Document section:
=====
Seeing the primary cause of man’s fallen condition as internal, within man’s consciousness, Blake yet sees the inevitable external consequences of this internal failure; and sees, furthermore, that these external consequences rebound upon man and further limit his being. Thus, man first denies his imaginative potential by withdrawing from unity with the world as Albion does at the beginning of Jerusalem. In doing so, however, he creates a demonised natural world and civil society which, in turn, oppress him and further limit his potential. Nature is left as an inhuman force (as Vala, Enitharmon, the fallen female, or Urizenic creation) which man may know only as his restricted senses allow through weight, measure, and distance, and not as part of himself.
=====
Recorded information:
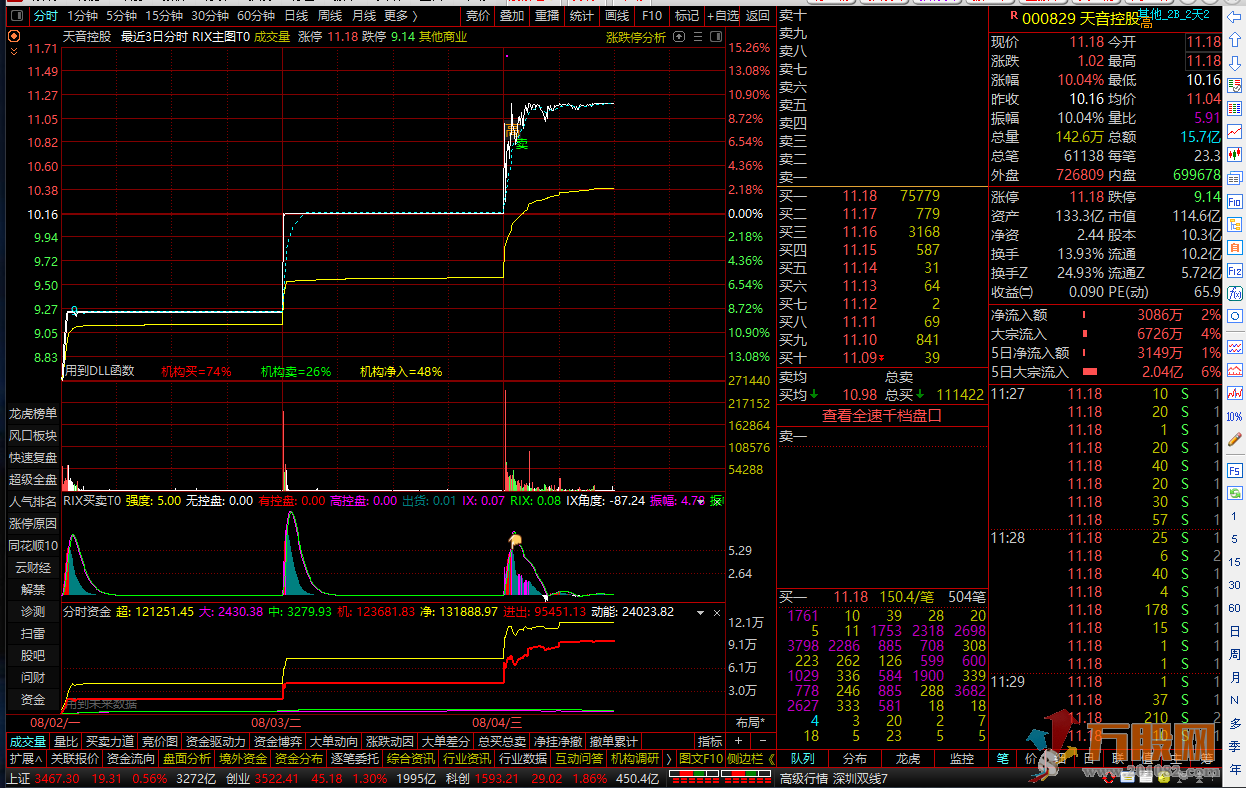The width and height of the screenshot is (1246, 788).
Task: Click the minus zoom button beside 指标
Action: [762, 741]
=====
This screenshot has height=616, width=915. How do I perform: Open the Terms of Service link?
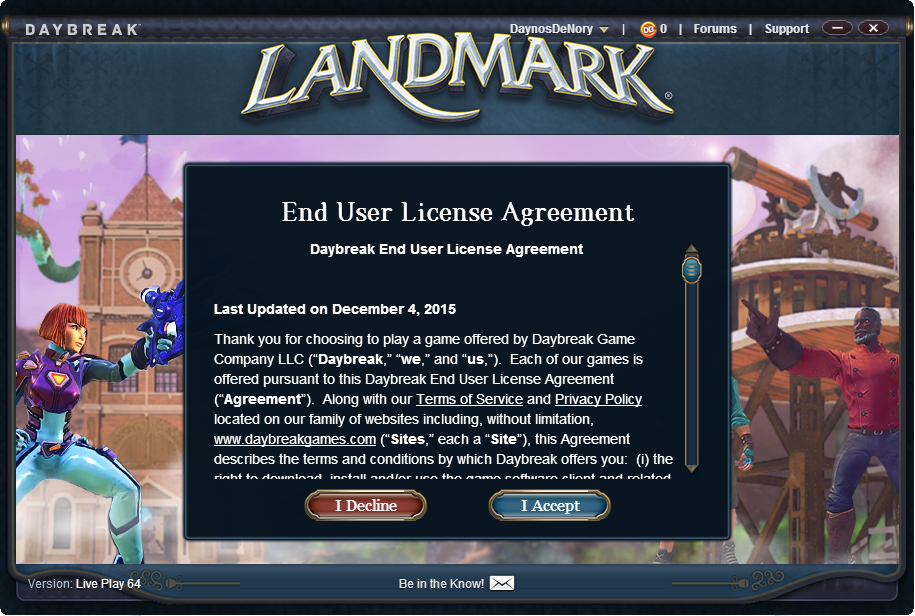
=====
Work to do:
**a.** From the passage on Blake, render this sentence in Spanish: "Thus, man first denies his imaginative potential by withdrawing from unity with the world as Albion does at the beginning of Jerusalem."
**b.** Answer these questions from the passage on Blake:
(i) Where does Blake locate the primary cause of man's fallen condition?
(ii) Who withdraws from unity with the world at the beginning of Jerusalem?
(iii) Through what three things may man know nature, as his restricted senses allow?

Replies:
**a.** Así, el hombre niega primero su potencial imaginativo al apartarse de la unidad con el mundo, como hace Albión al comienzo de Jerusalén.

**b.**
(i) Within man's consciousness, as an internal cause.
(ii) Albion.
(iii) Weight, measure, and distance.